**Data entries**
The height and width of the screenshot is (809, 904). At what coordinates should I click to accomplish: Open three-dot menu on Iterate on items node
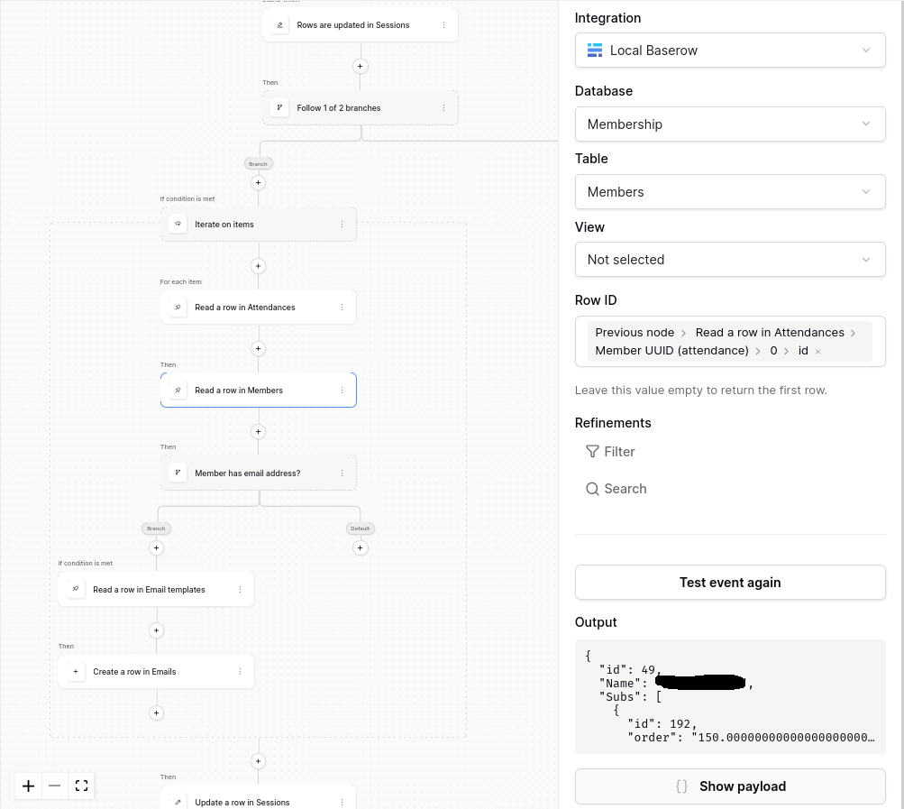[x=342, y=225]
...
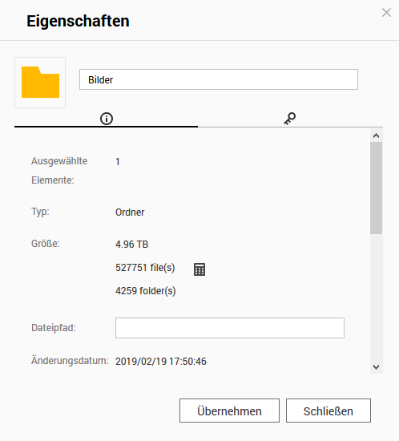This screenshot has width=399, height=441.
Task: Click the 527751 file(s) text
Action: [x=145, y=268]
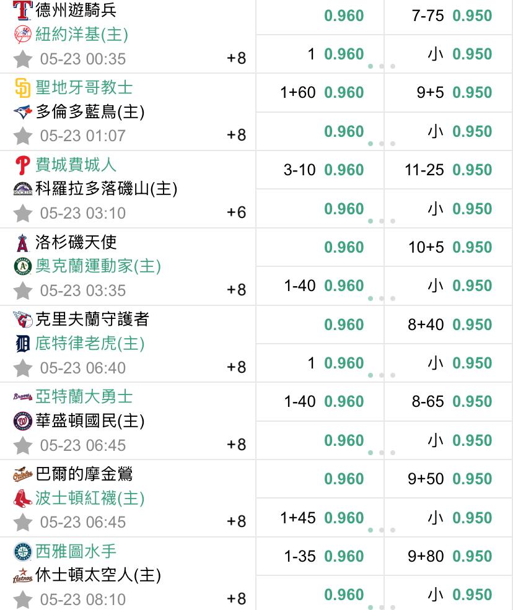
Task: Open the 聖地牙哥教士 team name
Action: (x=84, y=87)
* * *
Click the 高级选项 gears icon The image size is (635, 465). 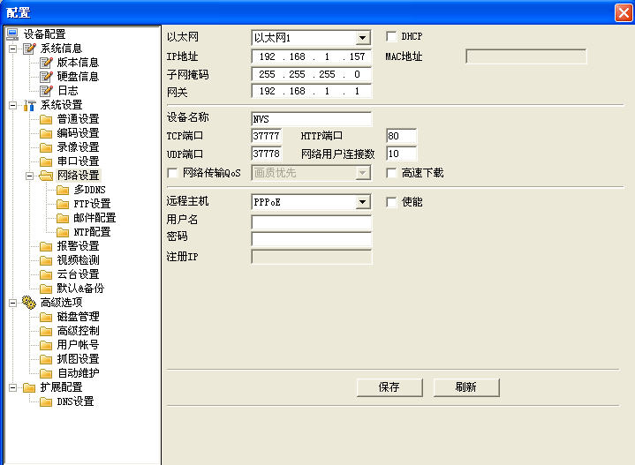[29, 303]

**What you will do**
Render the entries as a two-column CSV with the headers "instruction" and "location", one row per entry, starting at the line that contains "The height and" and stopping after the line that contains "[x=342, y=225]". Put each field in quotation marks, replace any line breaks with spaces, and leave the pictures out.

**Exercise solution**
instruction,location
"The height and width of the screenshot is (809, 904). At what coordinates should I click to accomplish: Open three-dot menu on Iterate on items node","[x=342, y=225]"